Soares conta que a pesquisa teve acesso ao sistema de saúde da cidade de Paudalho, que fica a 37 km de distância de Recife e tem cerca de 55 mil habitantes. Quando um morador fazia queixa de uma síndrome gripal (que poderia estar associada à Covid-19), passava automaticamente a ser monitorado pelo sistema de saúde do município. Essa informação chegava até a equipe, que, imediatamente, entrava em contato com este usuário do SUS para apresentar o projeto e, após consentimento da participação no estudo, era orientado a não tomar banho nem usar perfume nas 24 horas que antecedia a coleta do material.

No dia seguinte, os profissionais de saúde da equipe visitavam o voluntário e nele era colocado, em cada axila, um chumaço de algodão estéril limpo para coleta do suor. O material era coletado, sendo que uma amostra era guardada e outra ia para o centro de treinamento. Ao mesmo tempo, era feita outra coleta para realizar o RT-PCR, que detecta o vírus na fase aguda da doença, assegurando que se tratava de um caso positivo ou negativo para a Covid-19.

No centro de treinamento, uma pessoa entrava no ambiente e colocava o material, sendo sete negativos e um positivo. Não podia ser o treinador dos cães e ninguém sabia qual era o positivo. Eles acertaram 95%, e a equipe não entendia por que havia um erro de 5%.

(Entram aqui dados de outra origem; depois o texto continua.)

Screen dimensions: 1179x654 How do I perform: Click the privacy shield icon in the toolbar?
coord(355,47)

“Voltamos a contactar os pacientes e era feito o sorológico para conferir os anticorpos. O interessante é que na contraprova aparecia que a pessoa havia sido infectada. Porém, quando foram colhidas as amostras, ela não estava mais na janela de detecção, por isso os resultados não batiam. Até o oitavo dia, a carga de transmissão é altíssima, mas a pessoa poderia estar assintomática no início da contaminação, de modo que o número de dias informado poderia não coincidir com o real e a janela de detecção ao RT-PCR ter passado. Os cães estavam certos”, diz orgulhoso.

As etapas

O treinamento é dividido em três fases:

  • Chumaço de algodão no centro de treinamento direto ao cão;
  • Direcionamento para ambiente hospitalar ou laboratorial, onde sentirão os cheiros característicos. O cão passa por três pessoas e identifica aquelas que têm a doença;
  • Quando vão para a vida real, atuariam em aeroportos e portos, como em outros países do mundo. Porém, aqui no Brasil não foi possível chegar a essa fase por questões financeiras.
  • “A terceira fase é mais cara e também precisamos publicar um artigo em algum periódico de renome. O Frontier se interessou e irá publicar nossa pesquisa em breve”, conta o professor.
  • Ele comenta que a adaptação dos animais costuma ser fácil e, em uma semana de treino, dois dos três cães não erraram nada, por exemplo. Para passar para a segunda etapa, são cerca de três meses de treinamentos.

Uma das intenções do estudo também é produzir compostos voláteis de forma sintética e enviar esse material para outros centros de treinamento que queiram preparar os cães. “Precisamos de um GCMSMS – aparelho de cromatografia gasosa acoplada à espectrometria de massa, que custa cerca de 500 mil reais. A equipe acredita no que faz, e nesta corrida internacional todos ganham. Almejamos aportes de uma empresa ou órgão de fomento para que o Brasil não saia do páreo na busca de uma resposta para a Covid-19 e toda a população saia ganhando”, conta o professor.

Entre as aplicações dos cães farejadores, além dos aeroportos, eles também podem “trabalhar” em estádios de futebol, acelerando a fila e a entrada das pessoas. O que representaria uma grande economia não só de tempo, mas de dinheiro.